WRITTEN TASK => Repeat, word for word, the part of the West India Committee passage starting at "The Society was" and ending at "for Europe (CCE)".

The West India Committee is a British-based organisation promoting ties and trade with the British Caribbean. It operates as a charity and NGO (non-governmental organisation). It evolved out of a lobbying group formed in 1780 to represent the interests of the plantocracy.

Historically, the principal commodities of the region were cane sugar, rum, mahogany, other softwood, spices and tropical produce, early on largely confined to types that would last a long transatlantic voyage such as coffee, nuts and desiccated coconut but later expanded to include tropical fruits in general.

London Society of West India Planters and Merchants

The London Society of West India Planters and Merchants was established to represent the views of the British West Indian plantocracy. The organisation played a major role in resisting the abolition of the slave trade and that of slavery itself.

The Society was formed in 1780, and brought together three different groups: British sugar merchants, absentee plantation owners and colonial agents. (See Sugar plantations in the Caribbean.) The society started with a predominantly Jamaican leadership, but as emancipation approached, by the 1830s the leadership came to include a broader ranger of planter interests from across the British Caribbean.

The society evolved into the West India Committee.

West India Committee
In 1904, the committee received a royal charter of incorporation at the initiative of the British government.  It later acquired charitable status and established two subsidiary bodies: 
The Caribbean Council for Europe (CCE)
The Caribbean Trade Advisory Group (Caritag).

INFORMATION SHOWN =>
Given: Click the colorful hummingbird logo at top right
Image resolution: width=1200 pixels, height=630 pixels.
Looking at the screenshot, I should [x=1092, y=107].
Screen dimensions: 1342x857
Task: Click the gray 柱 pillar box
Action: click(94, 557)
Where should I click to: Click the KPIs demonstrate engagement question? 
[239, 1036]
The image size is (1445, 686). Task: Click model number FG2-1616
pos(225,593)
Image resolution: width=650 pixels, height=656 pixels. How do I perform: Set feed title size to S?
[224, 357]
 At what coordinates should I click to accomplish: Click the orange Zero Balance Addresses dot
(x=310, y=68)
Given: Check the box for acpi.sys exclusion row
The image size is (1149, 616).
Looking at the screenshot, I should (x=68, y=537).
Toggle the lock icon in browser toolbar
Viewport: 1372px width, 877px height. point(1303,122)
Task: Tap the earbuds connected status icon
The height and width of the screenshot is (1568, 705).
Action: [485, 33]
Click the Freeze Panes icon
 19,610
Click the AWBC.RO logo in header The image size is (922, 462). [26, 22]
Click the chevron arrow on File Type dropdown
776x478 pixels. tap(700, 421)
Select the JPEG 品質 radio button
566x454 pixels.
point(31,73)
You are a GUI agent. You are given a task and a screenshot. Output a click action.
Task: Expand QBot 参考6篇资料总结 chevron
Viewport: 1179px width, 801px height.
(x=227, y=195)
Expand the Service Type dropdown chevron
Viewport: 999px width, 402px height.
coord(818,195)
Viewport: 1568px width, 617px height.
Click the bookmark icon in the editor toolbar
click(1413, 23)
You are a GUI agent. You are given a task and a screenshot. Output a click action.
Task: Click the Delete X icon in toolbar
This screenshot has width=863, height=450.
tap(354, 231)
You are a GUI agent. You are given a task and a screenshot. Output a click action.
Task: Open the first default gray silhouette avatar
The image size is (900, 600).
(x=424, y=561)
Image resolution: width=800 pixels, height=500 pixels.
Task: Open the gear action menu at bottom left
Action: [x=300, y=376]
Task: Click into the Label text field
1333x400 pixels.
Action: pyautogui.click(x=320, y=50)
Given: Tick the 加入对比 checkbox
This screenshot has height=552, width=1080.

RESPONSE TO THIS EXERCISE =>
The Society was formed in 1780, and brought together three different groups: British sugar merchants, absentee plantation owners and colonial agents. (See Sugar plantations in the Caribbean.) The society started with a predominantly Jamaican leadership, but as emancipation approached, by the 1830s the leadership came to include a broader ranger of planter interests from across the British Caribbean.

The society evolved into the West India Committee.

West India Committee
In 1904, the committee received a royal charter of incorporation at the initiative of the British government.  It later acquired charitable status and established two subsidiary bodies: 
The Caribbean Council for Europe (CCE)